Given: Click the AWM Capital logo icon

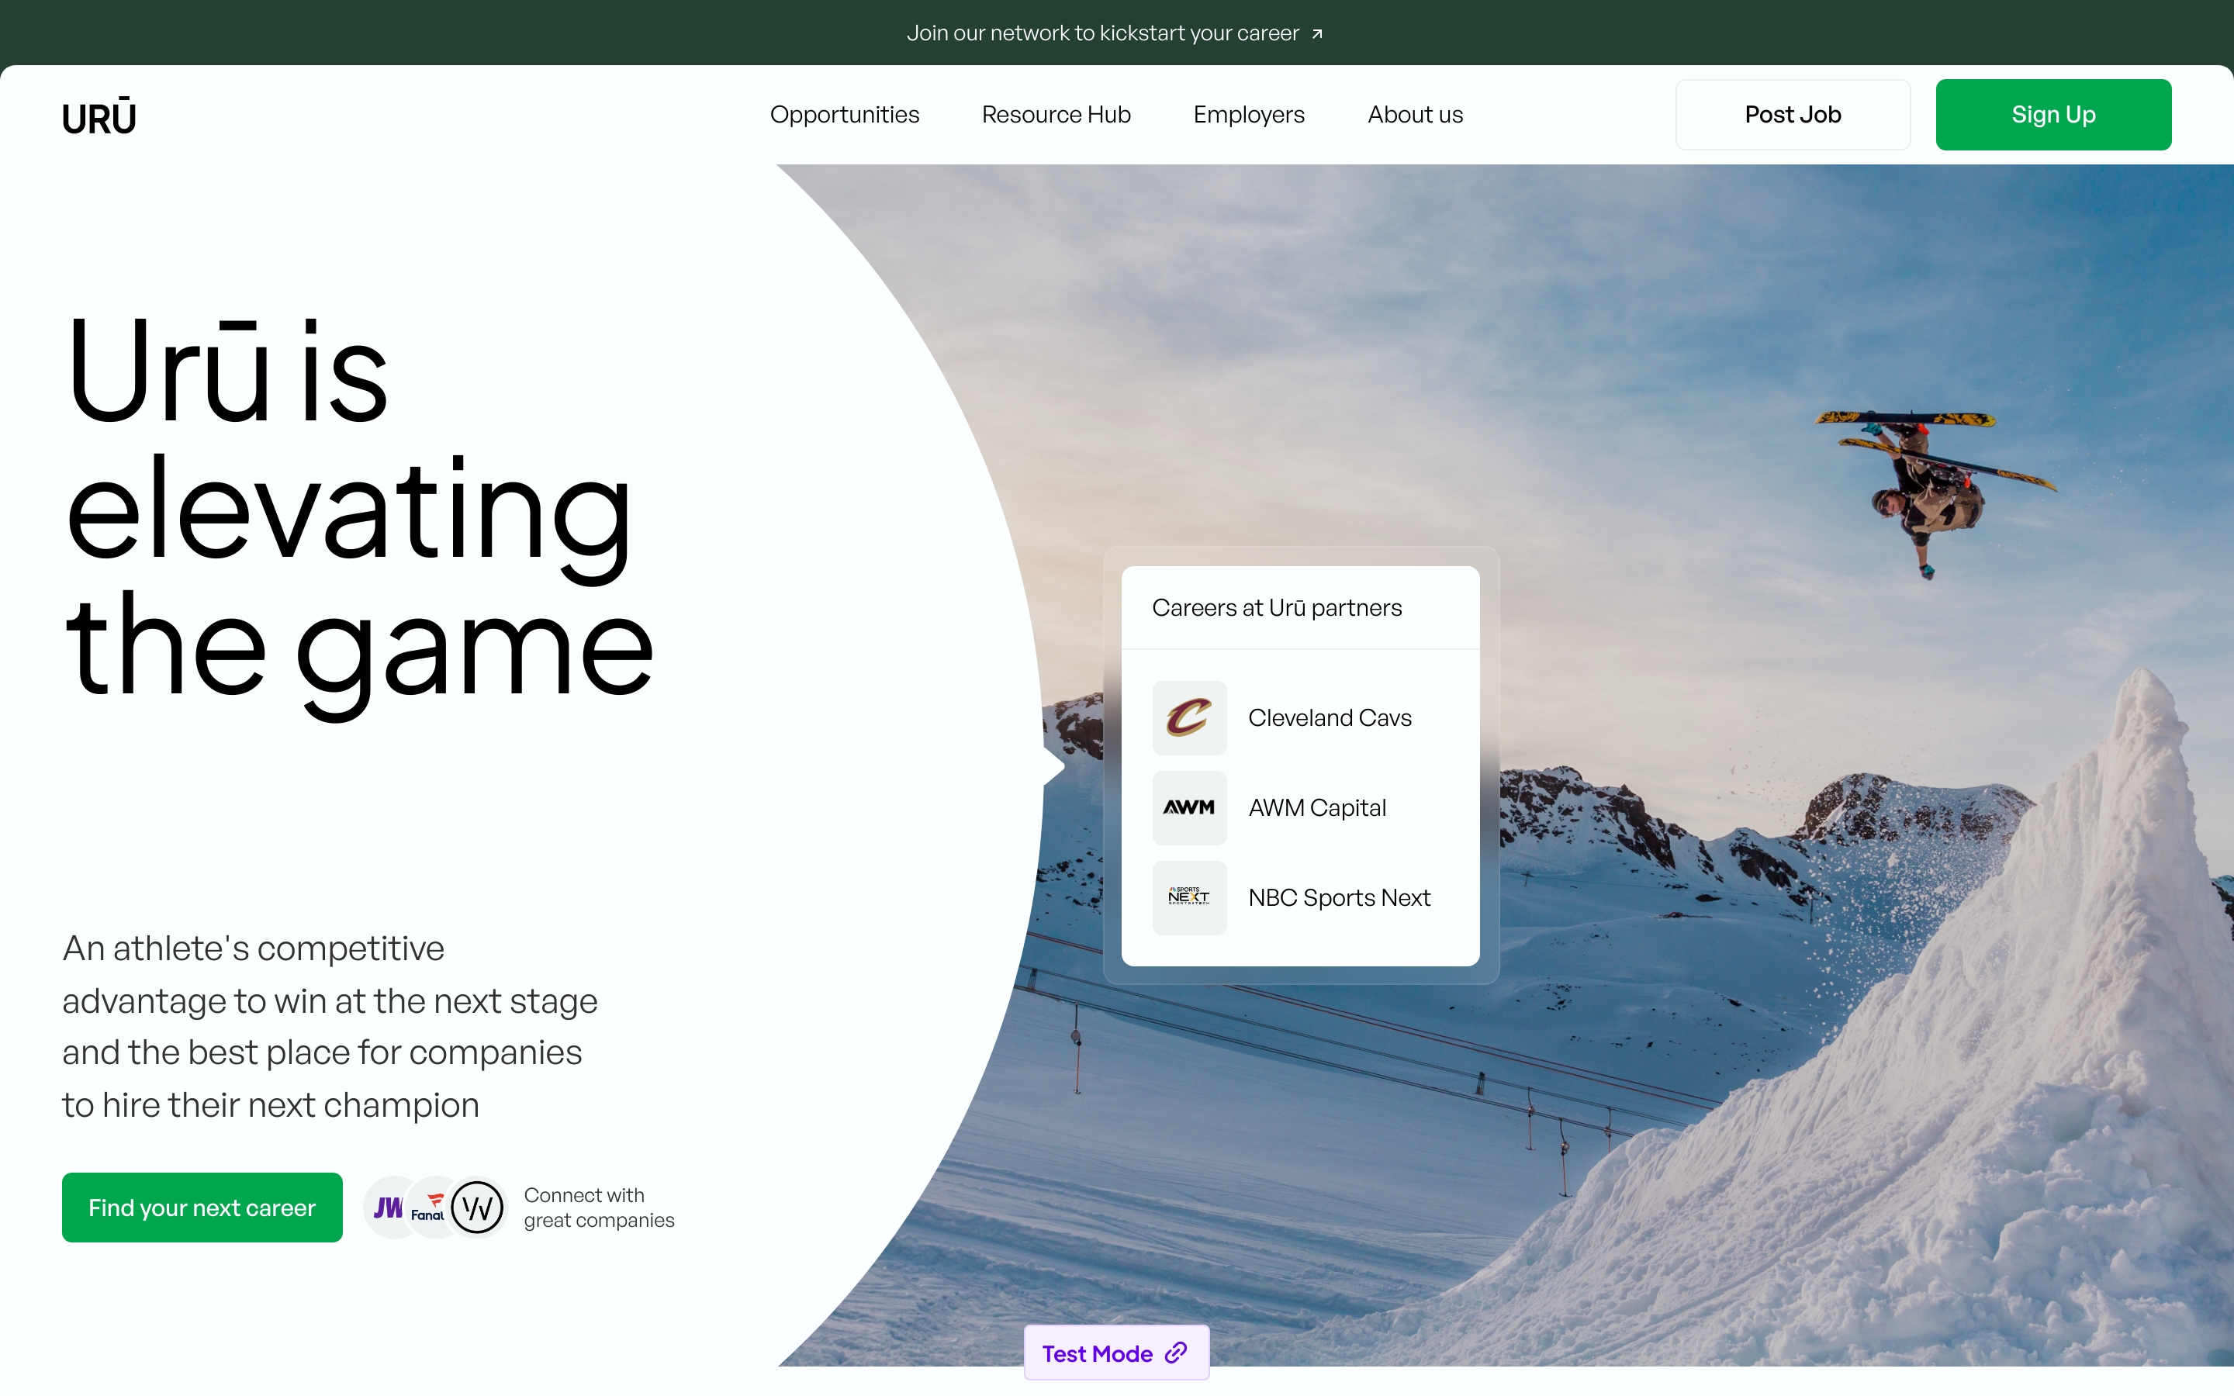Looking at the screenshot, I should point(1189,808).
--
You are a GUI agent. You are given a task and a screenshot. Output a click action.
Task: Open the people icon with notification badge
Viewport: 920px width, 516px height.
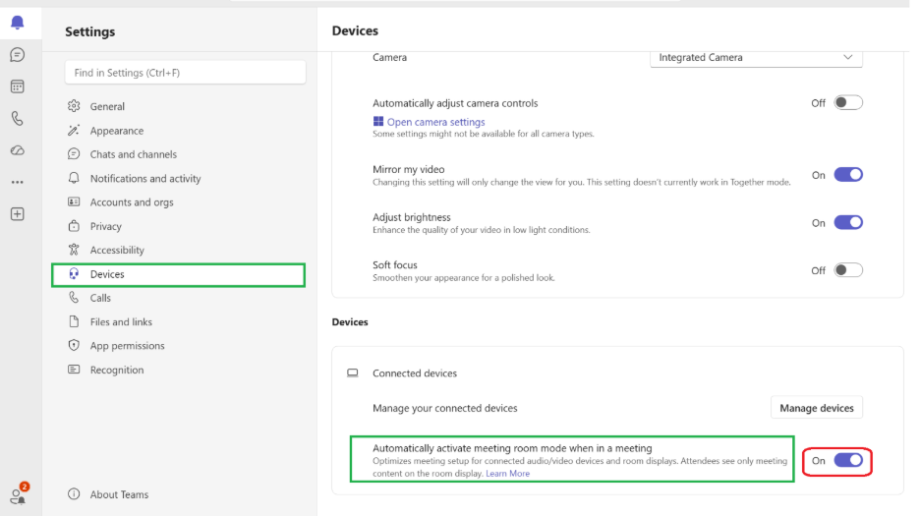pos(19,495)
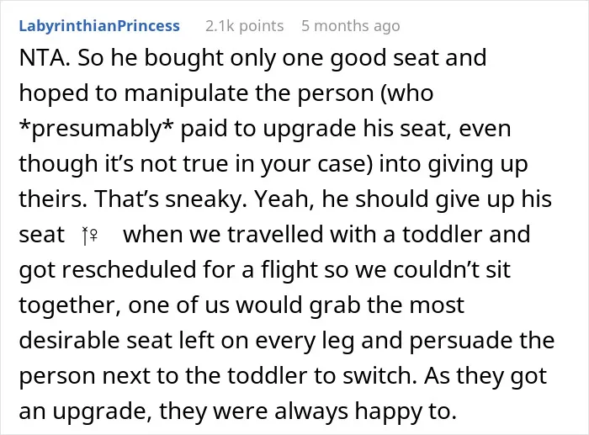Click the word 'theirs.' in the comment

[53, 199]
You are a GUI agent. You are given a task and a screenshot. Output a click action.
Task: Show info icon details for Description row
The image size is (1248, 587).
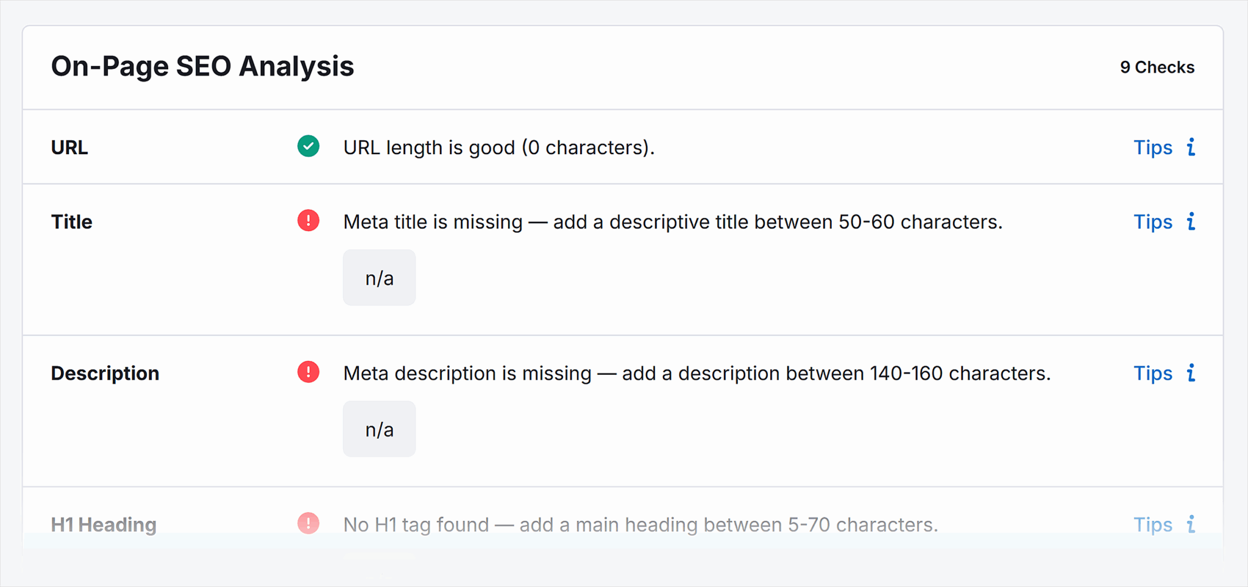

EXERCISE PROMPT
Gather each line in the records above that includes the word "icon", and copy those lines in full.

SOLVED PROBLEM
Given: Click the AWM Capital logo icon
Task: Open the people icon with notification badge
Task: Show info icon details for Description row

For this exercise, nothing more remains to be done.